Wayback When? – October ’93, ’98, ’03, ’08

Wayback When? is a review of the games I was playing five, ten, fifteen and twenty years ago with me highlighting the most memorable titles of each particular month in the vain hope that I might dig out some of them to play again. This month we’re looking at October 1993, 1998, 2003 and 2008.

  

In October 2008, I was introduced to four great games for the first time. Witch’s Brew is a nice card game with lots of second-guessing and groaning when someone pinches the role you wanted. Powerboats is an under-rated race game where dice control your speed but you have more control than in something like Formula De. And the ground-breaking Dominion arrived amid a mountain of hype – luckily the game lived up to the hype.

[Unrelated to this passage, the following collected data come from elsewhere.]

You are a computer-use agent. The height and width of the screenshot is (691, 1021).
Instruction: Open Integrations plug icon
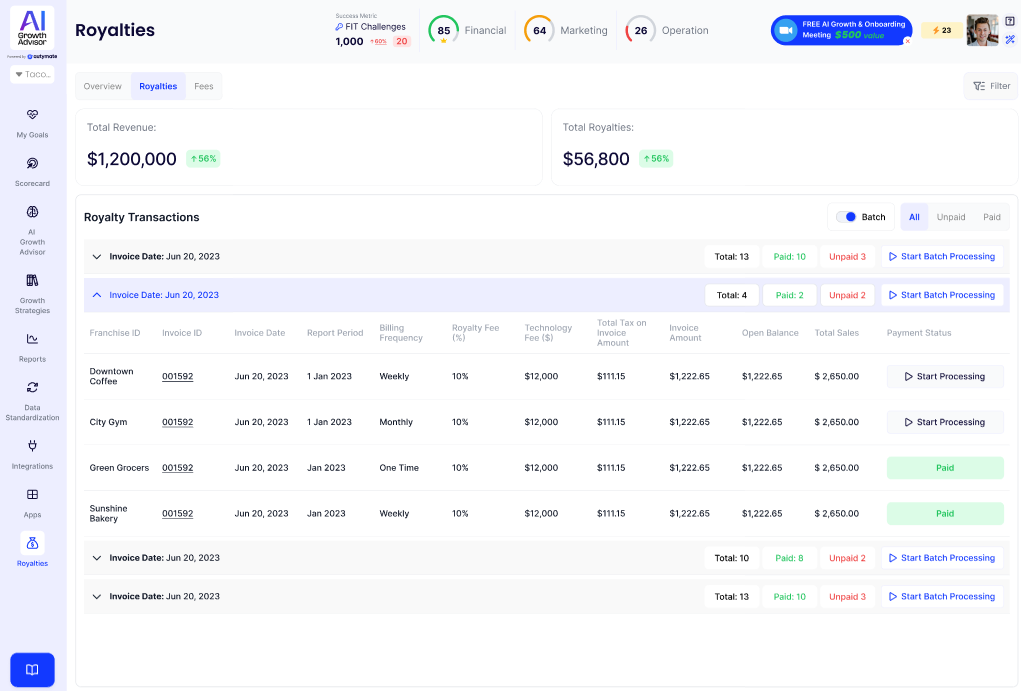(x=32, y=446)
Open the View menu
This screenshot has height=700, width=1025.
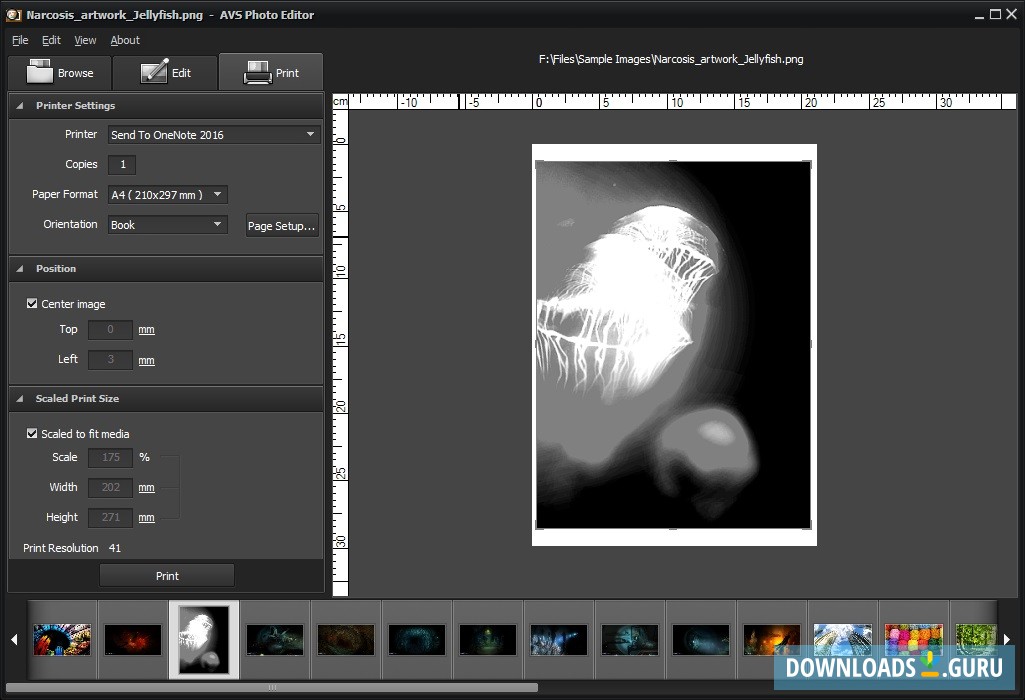pos(85,40)
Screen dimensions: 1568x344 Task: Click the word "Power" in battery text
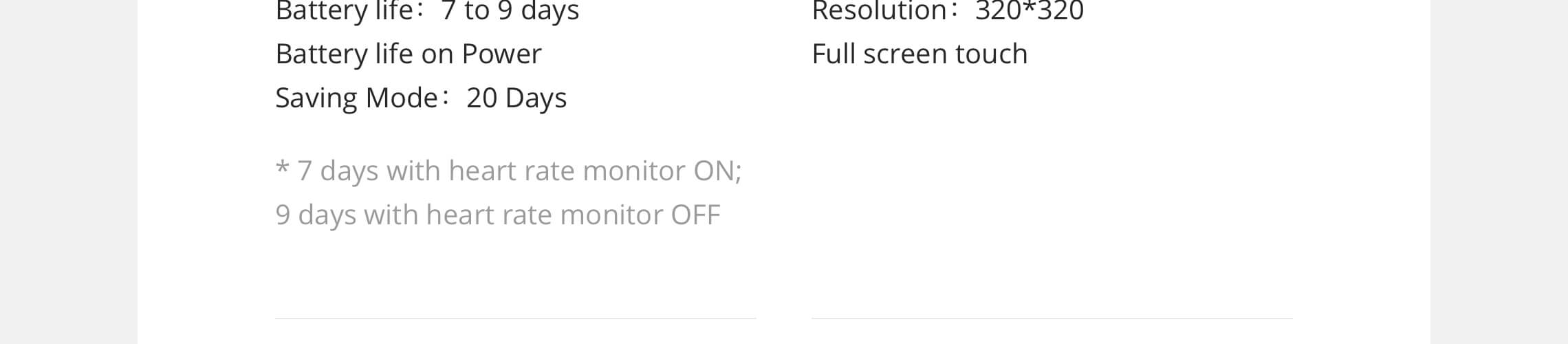click(501, 54)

Five years earlier, I only got to play one game all month but that game was a good one: Martin Wallace’s Liberte is based on the French Revolution with players trying to gain the most victory points while guarding against the possibility of the game ending early through a landslide election victory or a Royalist counter-revolution.

  

October 1998 saw my first trip to the Essen game fair, during which I managed to play the prototype of Ra from the new Alea game company. It was released the following Spring. A fantastic game which remains one of my favourites. Another Reiner Knizia game appeared in the form of Samurai, the thinky area control game. And Medieval Merchant also came out at Essen, a very nice economic game by Christwart Conrad.

 

Finally, in October 1993, I played a couple of interesting but not top-notch games. Pony Express was an Alan Moon design about racing across a Wild West landscape and Topple was a light balancing game, the plastic equivalent of Zoch’s wooden balancing games.